§ WHAT THE EXERCISE ASKS
Reproduce the listing below word for word, but leave out the pictures.

··· DATASET RECORDS

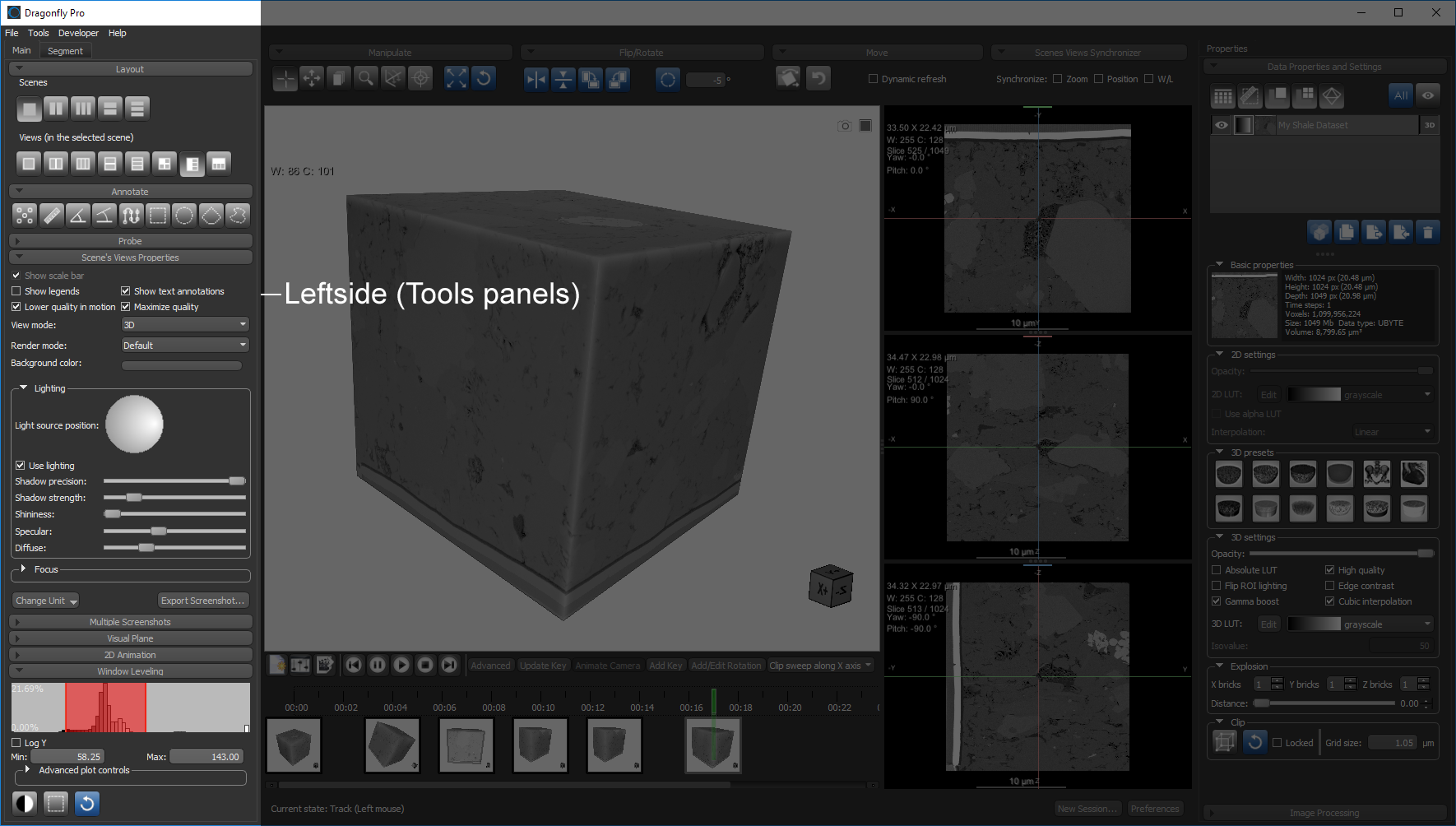1456x826 pixels.
Task: Switch to the Segment tab
Action: pos(65,51)
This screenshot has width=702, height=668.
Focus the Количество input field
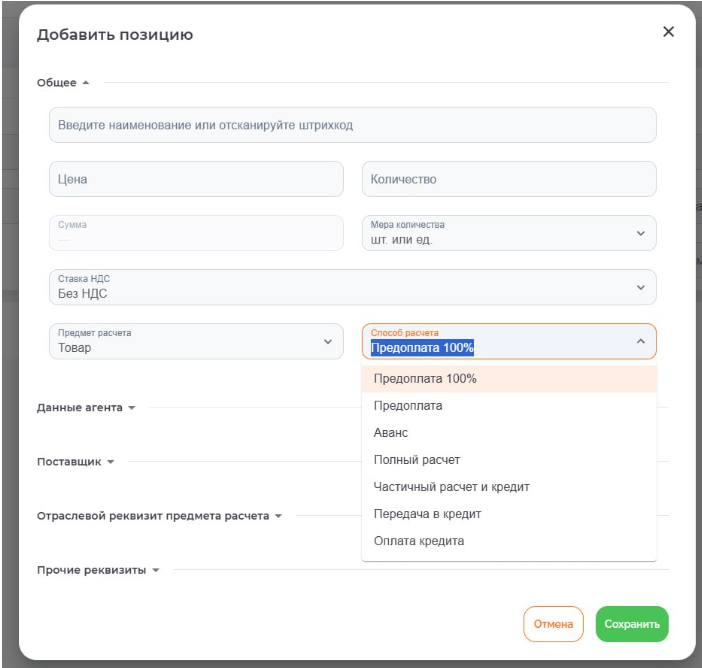pyautogui.click(x=509, y=180)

······

§ ANSWER
1456x826 pixels.
Task: Switch to the Segment tab
Action: pos(65,51)
This screenshot has width=702, height=668.
Focus the Количество input field
pyautogui.click(x=509, y=180)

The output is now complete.